Placed alongside the Avery exhibition and Beyond the Bastions, this show reinforced the sense that contemporary art is rarely static. Where Avery’s paintings reward stillness and slow looking, Shawcross’s sculptures demanded navigation and physical engagement. As I walked, their forms altered. Light caught edges differently. My eye was constantly being redirected. The contrast was striking, but it worked well. The stillness of the paintings and the movement of the sculptures played on different aspects of my senses.

Taken together, the three exhibitions formed a loose but satisfying circuit. Beyond the Bastions grounded everything in place and history. Colour, Form and Composition encouraged slow looking and reflection on influence. What Is To Become Is Already Here pushed forward, reminding you that contemporary practice can be about change and responsiveness.

Walking through through the MICAS campus towards my hotel, that sense of continuity stayed with me.
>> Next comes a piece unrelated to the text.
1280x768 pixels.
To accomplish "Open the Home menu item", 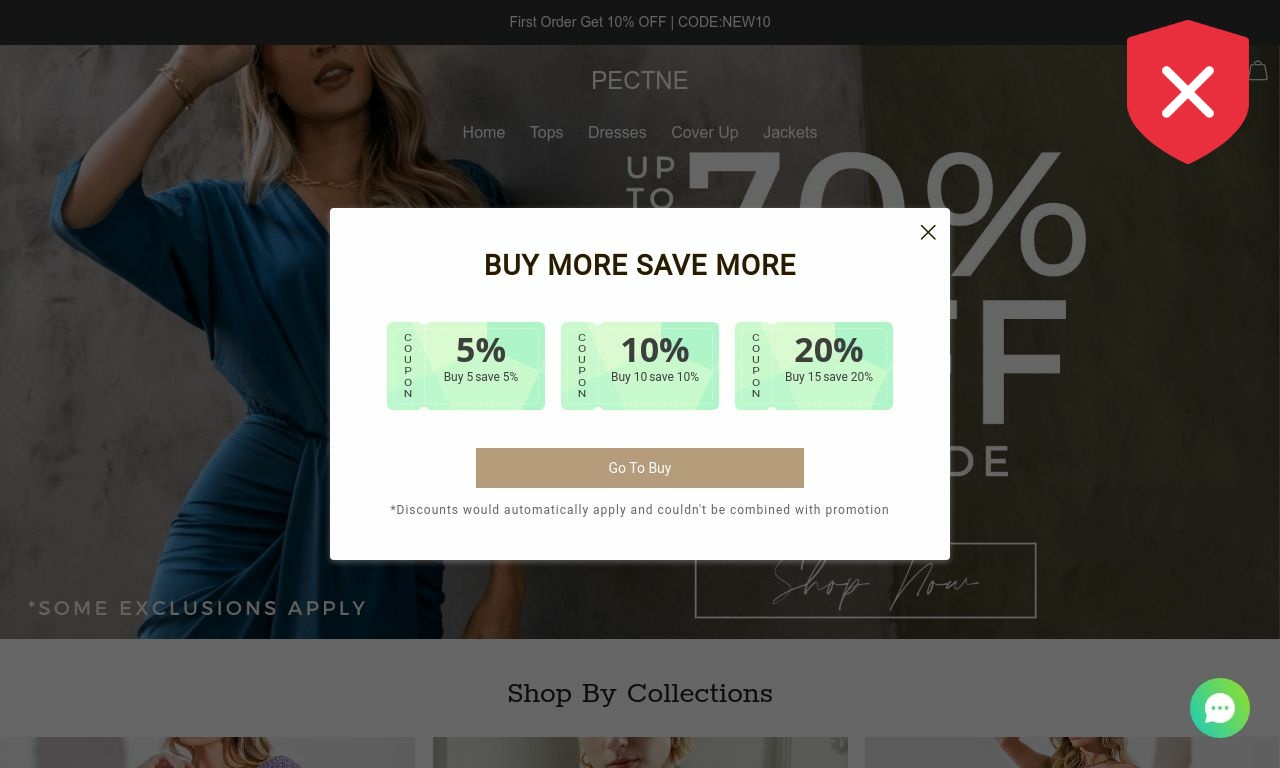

Historic walls alongside bold colour and pared-back form. Sculptures reacting to light and movement. Everything connected by the idea that art is part of an ongoing flow between past and present, place and practice, artist and viewer. It’s not a feeling you get in every museum, but it lingered long after I left.

*I sound doubtful because, according to MICAS’s website, it should already have been closed when I visited. Did I visit the ghost of an exhibition? That would somehow seem fitting in this historic space.